What are historical trade directories?


What are historical directories?

Directories are an invaluable primary source for historians. They provide first hand data about local communities, their infrastructure and the individuals inhabiting those communities. Published more frequently than the census, directories can also help you fill in any missing gaps.

Here are some of the key features you are likely to find in many directories published in our Historical Directories of England and Wales:

  • descriptions of cities, parishes, towns and villages. These may include geographical, historical and statistical details
  • information about local facilities, institutions and associations
  • listings for private residents, traders, trades and professions
  • details of important people
  • advertisements

The directory titles in this collection often give a rough indication of location and date. For example:


In Britain the first recognisable directories emerged during the late seventeenth century, meeting a growing demand for accurate information about trade and industry.

Why was there such a demand? The answer lies in the expansion of commerce during the period. There was an increasing number of tradesmen, many of whom were becoming more specialised and forging business links.

Early publishers

Early directories appear to have followed two paths of development:

  1. Some early directories were speculative ventures. These were established by entrepreneurial publishers in response to the expansion of trade.
  2. Other directories evolved from the lists of traders kept by the earliest registry offices. This type of directory was particularly common in provincial towns.
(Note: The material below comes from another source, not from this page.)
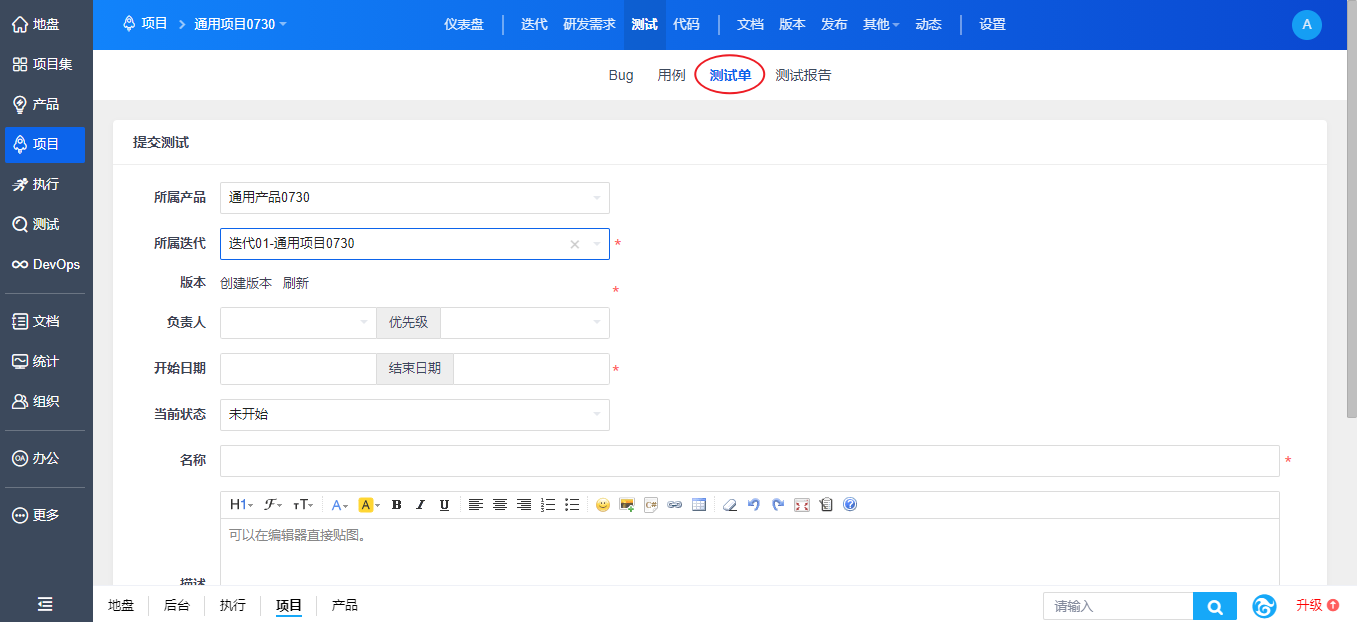This screenshot has height=622, width=1357.
Task: Open the 优先级 dropdown
Action: (524, 323)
Directory publishers during this early period came from all lines of work, which gave them access to information about names and addresses. Some typical examples include:

  • registry officers
  • printers
  • house agents
  • auctioneers
  • policemen.

The ways in which publishers collected data also varied considerably. Some obtained information by personal canvassing and combined the results with existing listings.

Other publishers simply asked people to send in their names together with a small payment if they wanted to be included in the directory.

Wider geographical coverage

Another important development was the emergence of larger-scale directories during the late eighteenth century. These covered substantial parts of the country, in contrast to previous directories which had focussed upon a single town and its surroundings.

Such ambitious publications were costly to produce, requiring collection of data by a large number of local agents. Consequently the production of these national and provincial directories was increasingly concentrated into the hands of a few large companies.

The Post Office

By the early nineteenth century methods of compilation had become more organised. In part, this reflected the growing links between directories and the Post Office. Many postal officials, such as Frederick Kelly, turned their hand to directory publishing as a means of both aiding their work and making some extra money. Information was collected by letter carriers, who circulated forms during their postal rounds, and also delivered the finished directory on commission.

The directory industry

Trends in the number of directories published in England and Wales show considerable fluctuation over time.

  • The period 1760 to 1850 was one of sustained, if rather erratic, growth for directories. This was driven by increased trade, urbanisation and transport improvements.
  • The 1850s saw some consolidation within the industry leading to an initial decline, followed by a period of relative stability.
  • From around 1870 far more directories started to be published again, with particularly rapid growth after 1880.
  • The heyday of the trade directory was the early twentieth century, when over 250 were published each year, apart from a dip during the World War I.

From growth to decline

The peak year for directory publications was 1936, with around 320 directories appearing. This sustained growth stemmed from continuing urbanisation and the increasing importance of retail and service activities in the British economy.

During World War II, however, the publication of directories declined sharply to less than 100 per year. Despite a slight recovery after 1945, they never again approached pre-war levels. Many of the publishers had gone out of business during the war years.

After World War II trade directories also faced growing competition from telephone directories, particularly for business and commercial use. The 1950s, in many ways, marked the end of large-scale directory production and usage.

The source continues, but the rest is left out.